## What you will do
• A. In the piece on Biden's broken campaign promises, update the part starting with "Biden promised ambitious" and going on through "treatment of immigrants." so that "migrants" stands in place of "immigrants".
• B. Shorten the paragraph of the piece on Biden's broken campaign promises that begins "Biden promised ambitious climate action" into a short list, keeping its main facts.

## Supplied text
Young voters didn’t necessarily elect Biden and other Democrats because they truly believed in their campaigns but because they wanted to push the party to the left. While Biden was on the campaign trail, it seemed like that thrust from young voters had worked; he adopted a number of progressive policies from Bernie Sanders’ campaign and even presented himself as a modern Franklin D. Roosevelt, championing his policies as being similar to the New Deal in the 1930s.
After all the progressive positioning Biden and the Democrats did in 2020, they’ve broken campaign promise after campaign promise during their time in office.
Biden promised ambitious climate action on the campaign trail. Instead, he’s approved thousands of oil drilling permits. Vice President Kamala Harris campaigned on sending every American $2,000 a month over the course of the pandemic. Instead, she and her Democratic colleagues only provided a one-time $1,400 payment to a small number of Americans.
Biden campaigned on a swift and aggressive federal COVID-19 response, but after being elected, Biden said there was “no federal (COVID-19) solution” and claimed state governments were responsible for ending the pandemic. I mean, Biden even kept cruel Donald Trump-era immigration policies in place rather than following through on his promises to foster humane treatment of immigrants.

## Given records
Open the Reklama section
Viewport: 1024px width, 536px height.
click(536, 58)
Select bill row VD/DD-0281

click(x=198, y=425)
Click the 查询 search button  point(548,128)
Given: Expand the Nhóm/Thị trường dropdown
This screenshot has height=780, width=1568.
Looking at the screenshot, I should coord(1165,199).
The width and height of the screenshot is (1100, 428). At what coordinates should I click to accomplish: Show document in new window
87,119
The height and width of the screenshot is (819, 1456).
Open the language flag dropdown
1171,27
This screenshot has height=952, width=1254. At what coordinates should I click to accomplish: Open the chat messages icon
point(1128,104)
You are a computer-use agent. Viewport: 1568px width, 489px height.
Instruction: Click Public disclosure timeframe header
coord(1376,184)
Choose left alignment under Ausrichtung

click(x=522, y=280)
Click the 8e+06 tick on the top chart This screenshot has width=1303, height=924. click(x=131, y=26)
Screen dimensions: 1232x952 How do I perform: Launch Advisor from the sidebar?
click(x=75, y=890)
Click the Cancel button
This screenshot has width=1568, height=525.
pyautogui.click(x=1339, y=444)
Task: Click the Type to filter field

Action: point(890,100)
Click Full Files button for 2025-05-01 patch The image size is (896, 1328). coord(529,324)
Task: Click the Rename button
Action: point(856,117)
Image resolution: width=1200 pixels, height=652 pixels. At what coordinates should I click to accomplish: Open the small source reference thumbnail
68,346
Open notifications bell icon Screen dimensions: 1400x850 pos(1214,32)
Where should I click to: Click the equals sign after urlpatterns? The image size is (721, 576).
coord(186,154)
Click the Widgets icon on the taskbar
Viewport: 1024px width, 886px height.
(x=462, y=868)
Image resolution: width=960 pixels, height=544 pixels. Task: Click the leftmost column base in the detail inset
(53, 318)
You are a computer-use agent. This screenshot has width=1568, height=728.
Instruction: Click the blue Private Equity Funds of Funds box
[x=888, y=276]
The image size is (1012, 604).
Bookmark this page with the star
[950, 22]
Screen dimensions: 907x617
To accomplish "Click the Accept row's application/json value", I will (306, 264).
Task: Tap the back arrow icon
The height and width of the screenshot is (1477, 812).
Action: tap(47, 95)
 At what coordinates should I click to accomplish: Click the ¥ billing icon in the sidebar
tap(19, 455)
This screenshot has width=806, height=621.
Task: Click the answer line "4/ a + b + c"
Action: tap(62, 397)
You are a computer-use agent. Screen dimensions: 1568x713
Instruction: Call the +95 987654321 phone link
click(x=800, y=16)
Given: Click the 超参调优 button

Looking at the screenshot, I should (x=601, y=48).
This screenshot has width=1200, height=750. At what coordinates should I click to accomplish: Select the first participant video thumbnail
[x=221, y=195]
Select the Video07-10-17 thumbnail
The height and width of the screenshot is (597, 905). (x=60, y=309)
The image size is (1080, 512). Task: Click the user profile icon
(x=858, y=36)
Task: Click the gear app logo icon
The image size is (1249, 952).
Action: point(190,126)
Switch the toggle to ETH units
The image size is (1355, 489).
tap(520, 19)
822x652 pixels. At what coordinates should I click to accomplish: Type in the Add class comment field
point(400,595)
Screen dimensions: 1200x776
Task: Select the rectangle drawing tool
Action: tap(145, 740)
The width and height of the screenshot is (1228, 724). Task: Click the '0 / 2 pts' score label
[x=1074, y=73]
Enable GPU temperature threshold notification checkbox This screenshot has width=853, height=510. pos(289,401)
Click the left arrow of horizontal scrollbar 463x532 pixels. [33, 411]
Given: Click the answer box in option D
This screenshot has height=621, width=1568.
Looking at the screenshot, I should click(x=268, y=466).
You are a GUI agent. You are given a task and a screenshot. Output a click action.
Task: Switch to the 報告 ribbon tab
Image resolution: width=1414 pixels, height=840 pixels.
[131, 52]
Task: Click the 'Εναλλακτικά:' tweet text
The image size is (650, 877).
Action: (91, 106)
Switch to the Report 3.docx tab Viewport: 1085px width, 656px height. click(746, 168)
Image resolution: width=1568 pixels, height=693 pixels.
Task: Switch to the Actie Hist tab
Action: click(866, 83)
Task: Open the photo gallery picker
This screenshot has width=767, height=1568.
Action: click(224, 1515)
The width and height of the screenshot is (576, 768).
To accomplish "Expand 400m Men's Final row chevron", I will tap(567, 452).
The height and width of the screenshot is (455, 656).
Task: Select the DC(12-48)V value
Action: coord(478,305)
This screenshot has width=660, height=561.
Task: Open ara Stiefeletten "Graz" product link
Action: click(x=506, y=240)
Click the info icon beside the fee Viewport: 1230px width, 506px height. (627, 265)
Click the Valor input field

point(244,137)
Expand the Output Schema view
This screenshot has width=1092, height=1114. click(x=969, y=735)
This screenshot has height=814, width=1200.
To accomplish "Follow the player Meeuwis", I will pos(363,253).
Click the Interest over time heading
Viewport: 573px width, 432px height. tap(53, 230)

## Answers to the tasks
• A.
Biden promised ambitious climate action on the campaign trail. Instead, he’s approved thousands of oil drilling permits. Vice President Kamala Harris campaigned on sending every American $2,000 a month over the course of the pandemic. Instead, she and her Democratic colleagues only provided a one-time $1,400 payment to a small number of Americans.
Biden campaigned on a swift and aggressive federal COVID-19 response, but after being elected, Biden said there was “no federal (COVID-19) solution” and claimed state governments were responsible for ending the pandemic. I mean, Biden even kept cruel Donald Trump-era immigration policies in place rather than following through on his promises to foster humane treatment of migrants.

• B.
- Climate: Biden promised ambitious climate action but has approved thousands of oil drilling permits.
- Pandemic payments: Vice President Kamala Harris campaigned on sending every American $2,000 a month during the pandemic, but she and her Democratic colleagues gave only a one-time $1,400 payment to a small number of Americans.